* **Material supplied**
╔══

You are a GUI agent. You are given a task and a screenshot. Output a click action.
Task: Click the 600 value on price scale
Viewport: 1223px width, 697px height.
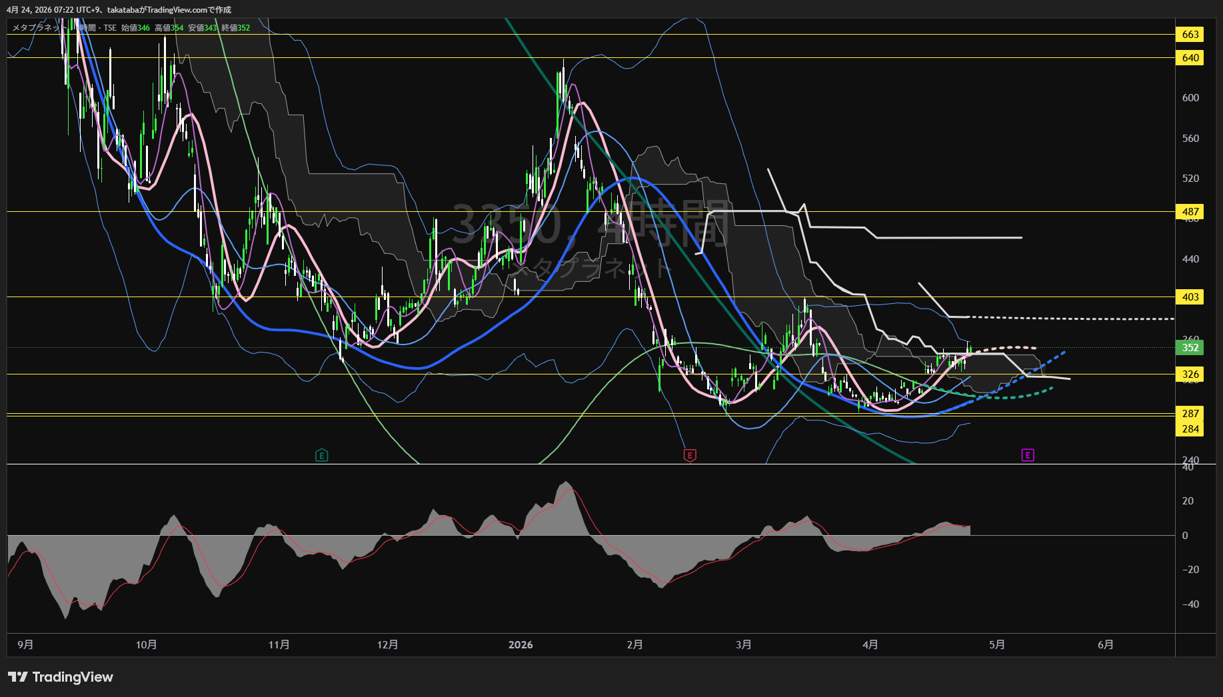click(x=1190, y=98)
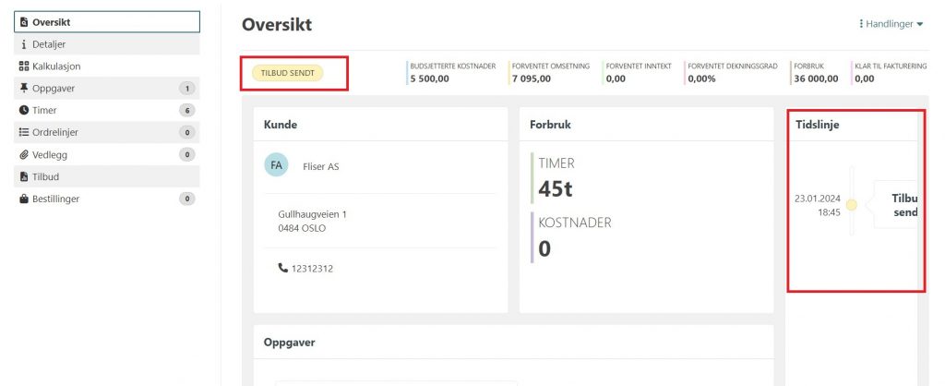The image size is (945, 386).
Task: Select the Tilbud sendt status badge
Action: [x=286, y=74]
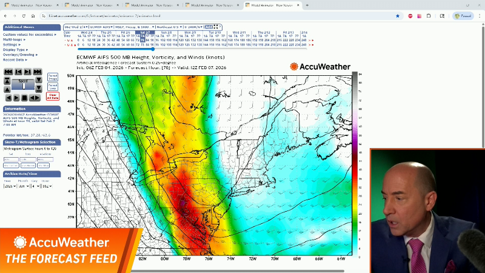Bookmark this page with the star icon
485x273 pixels.
(x=398, y=16)
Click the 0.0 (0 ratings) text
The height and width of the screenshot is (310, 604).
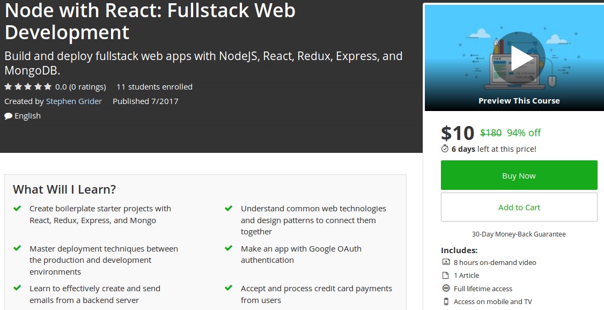[x=80, y=87]
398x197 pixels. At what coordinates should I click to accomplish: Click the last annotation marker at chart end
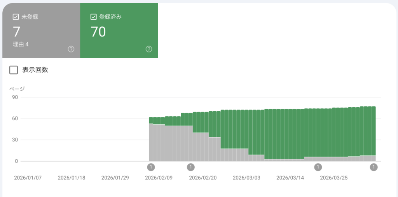tap(374, 167)
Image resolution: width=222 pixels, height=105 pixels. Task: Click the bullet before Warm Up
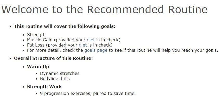click(23, 67)
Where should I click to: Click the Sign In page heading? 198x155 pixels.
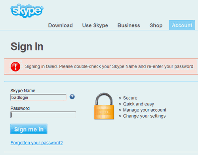(27, 47)
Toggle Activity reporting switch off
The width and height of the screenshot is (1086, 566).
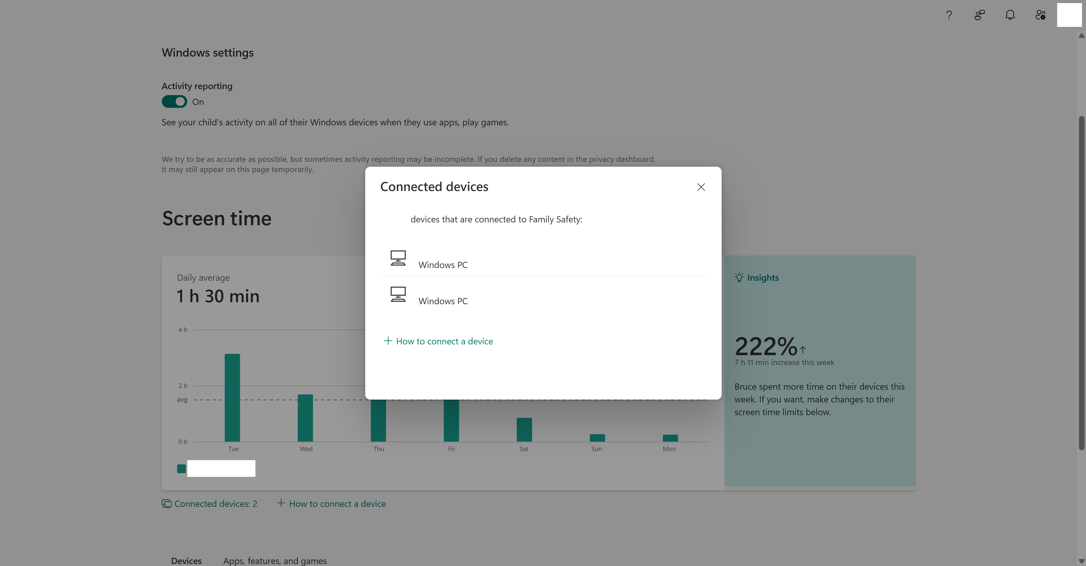174,102
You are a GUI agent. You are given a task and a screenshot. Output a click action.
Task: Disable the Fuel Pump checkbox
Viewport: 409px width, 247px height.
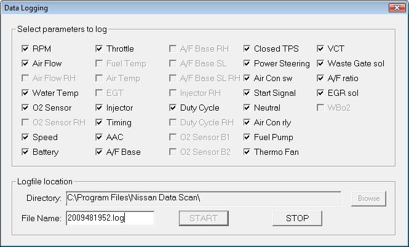click(x=247, y=137)
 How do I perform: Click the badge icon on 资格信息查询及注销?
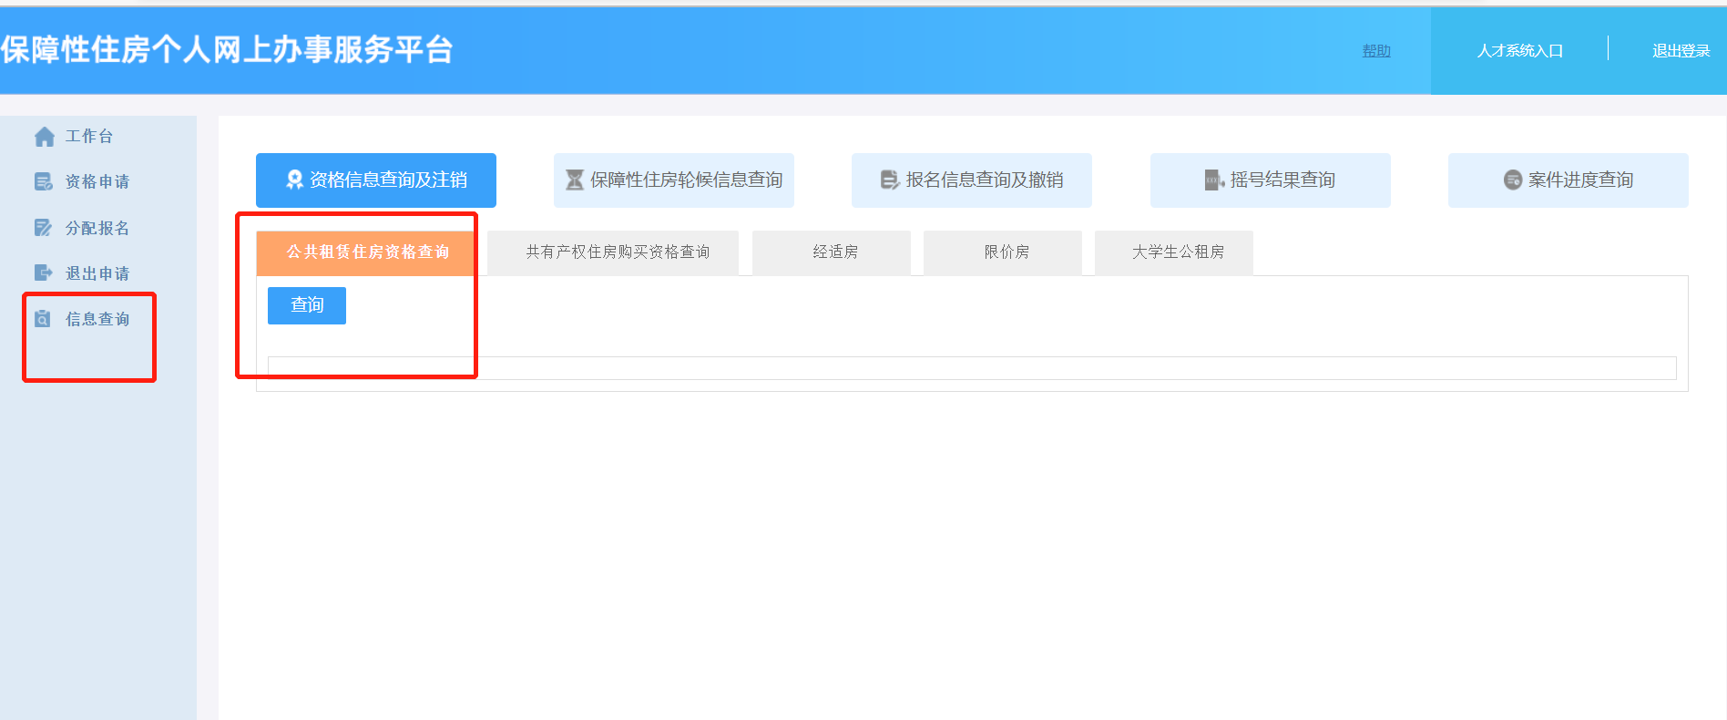pos(294,180)
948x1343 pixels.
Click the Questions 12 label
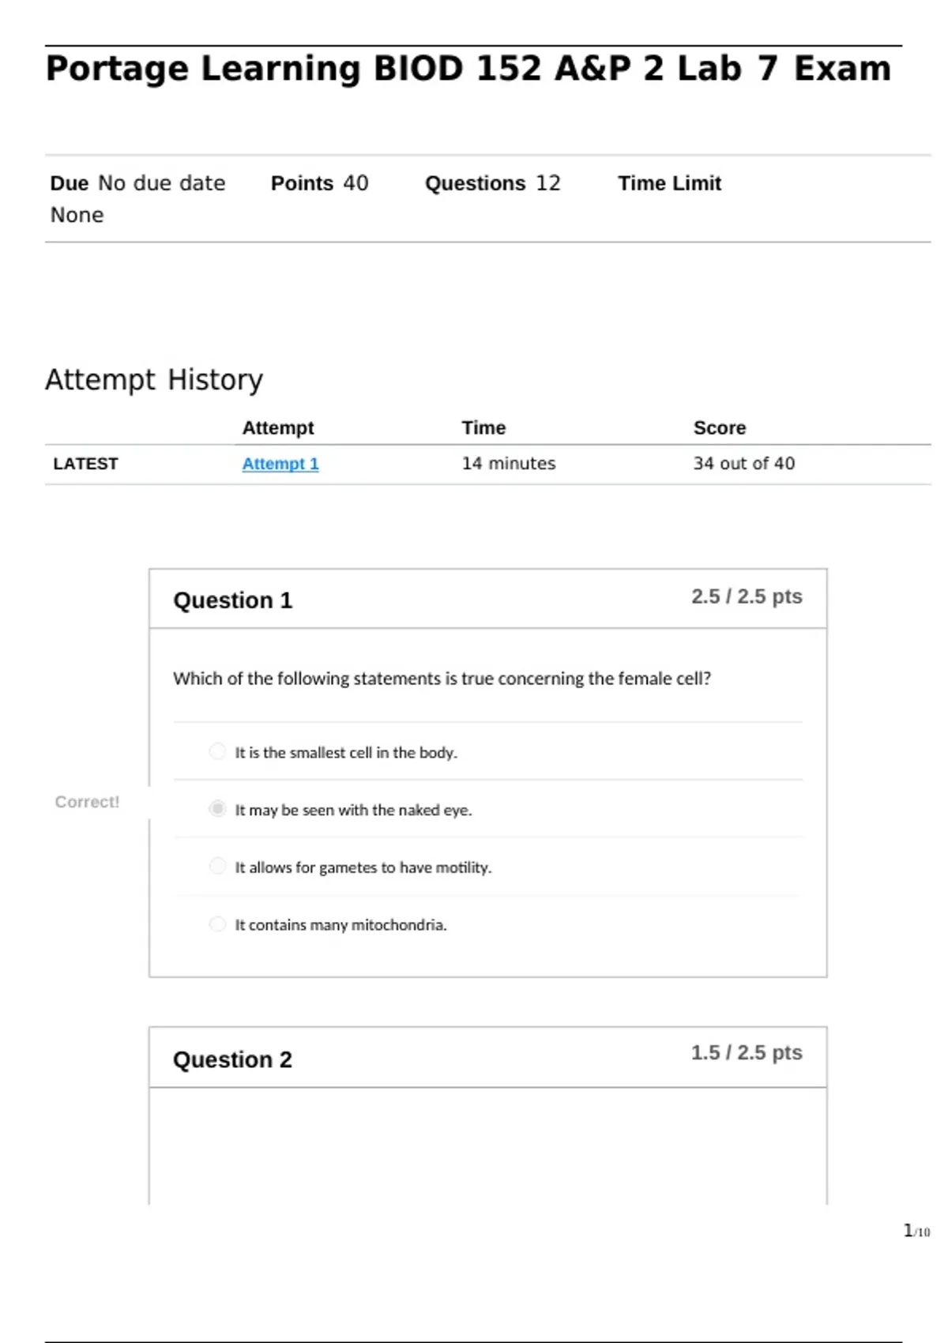[493, 183]
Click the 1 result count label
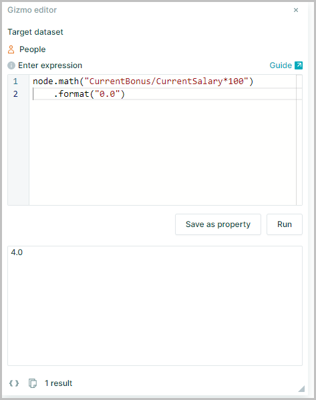The width and height of the screenshot is (316, 400). pos(58,383)
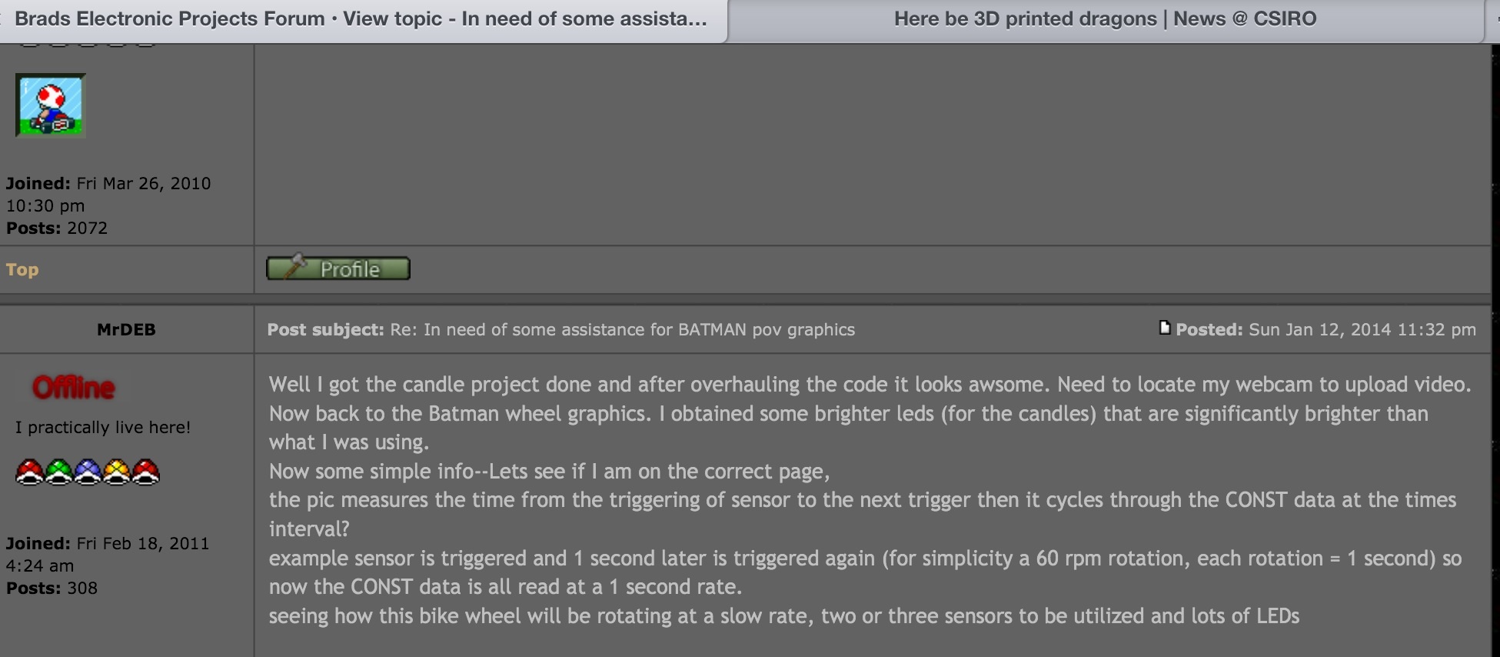Click the red Offline status icon
Viewport: 1500px width, 657px height.
pos(73,387)
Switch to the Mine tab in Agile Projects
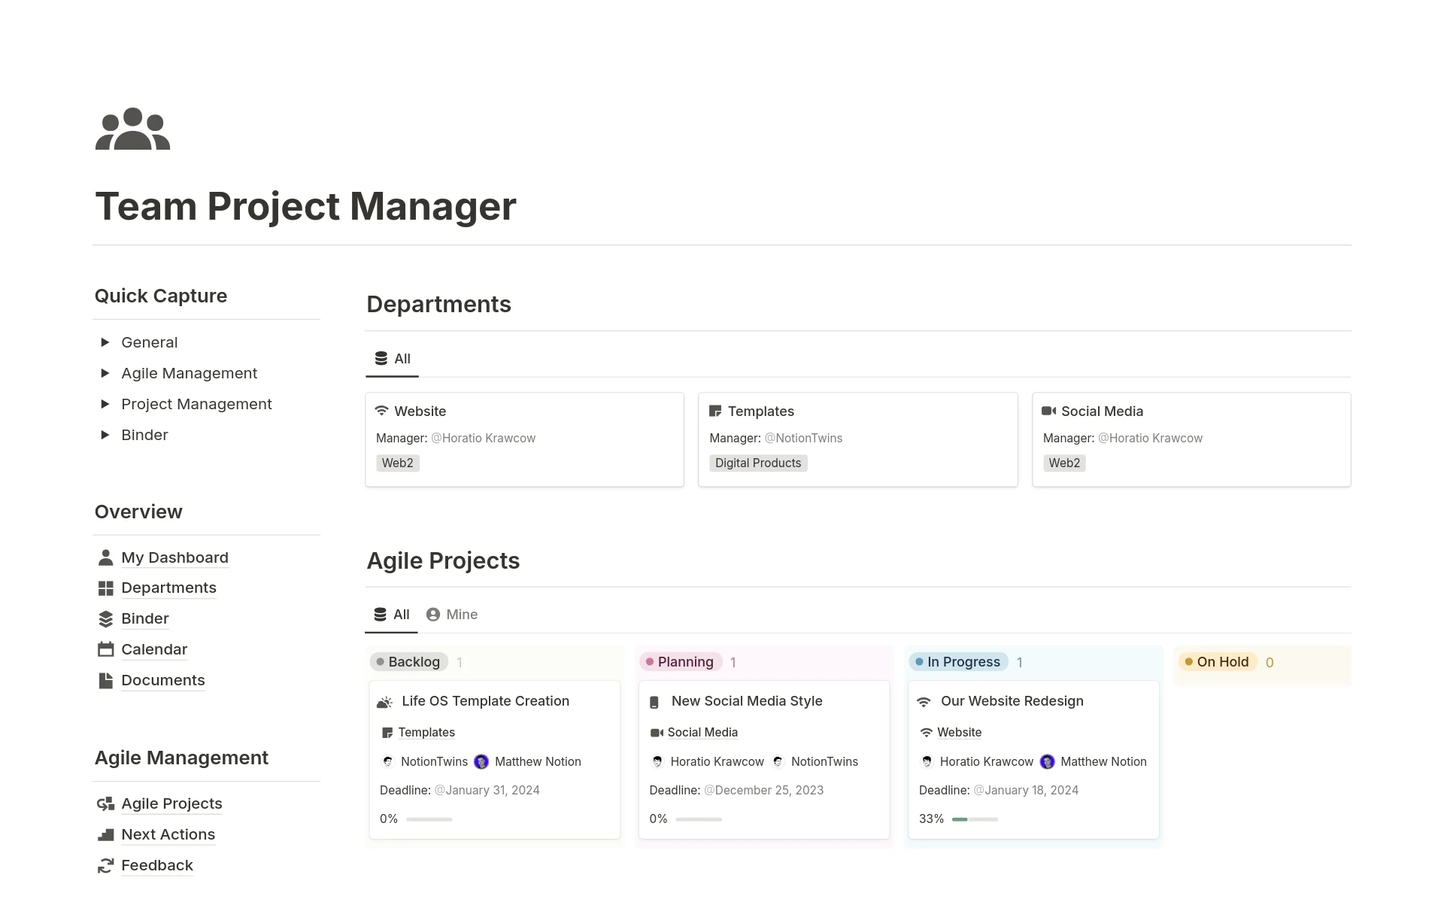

╚══

* **Stated problem**
Convert all the records above into a numbered list with one line per item, leaving out blank lines and the pictures.

* **Response**
1. You are a GUI agent. You are given a task and a screenshot. Output a click action.
2. Task: Click the 600 value on price scale
3. Viewport: 1223px width, 697px height.
4. click(x=1190, y=98)
5. The image size is (945, 386).
6. Task: Select the Tilbud sendt status badge
7. Action: [x=286, y=74]
8. Bookmark this page with the star icon
9. 485x273 pixels.
10. (x=398, y=16)
11. Click the 0.0 (0 ratings) text
12. The height and width of the screenshot is (310, 604).
13. [x=80, y=87]
14. 398x197 pixels. At what coordinates should I click to accomplish: Click the last annotation marker at chart end
15. tap(374, 167)
16. Image resolution: width=222 pixels, height=105 pixels. Task: Click the bullet before Warm Up
17. click(23, 67)
18. Where should I click to: Click the Sign In page heading? 198x155 pixels.
19. (27, 47)
20. Toggle Activity reporting switch off
21. The width and height of the screenshot is (1086, 566).
22. 174,102
23. You are a GUI agent. You are given a task and a screenshot. Output a click action.
24. Task: Disable the Fuel Pump checkbox
25. Viewport: 409px width, 247px height.
26. click(x=247, y=137)
27.  How do I perform: Click the badge icon on 资格信息查询及注销?
28. pos(294,180)
29. 948x1343 pixels.
30. Click the Questions 12 label
31. [493, 183]
32. Click the 1 result count label
33. The width and height of the screenshot is (316, 400). pos(58,383)
34. Click the red Offline status icon
35. Viewport: 1500px width, 657px height.
36. pos(73,387)
37. Switch to the Mine tab in Agile Projects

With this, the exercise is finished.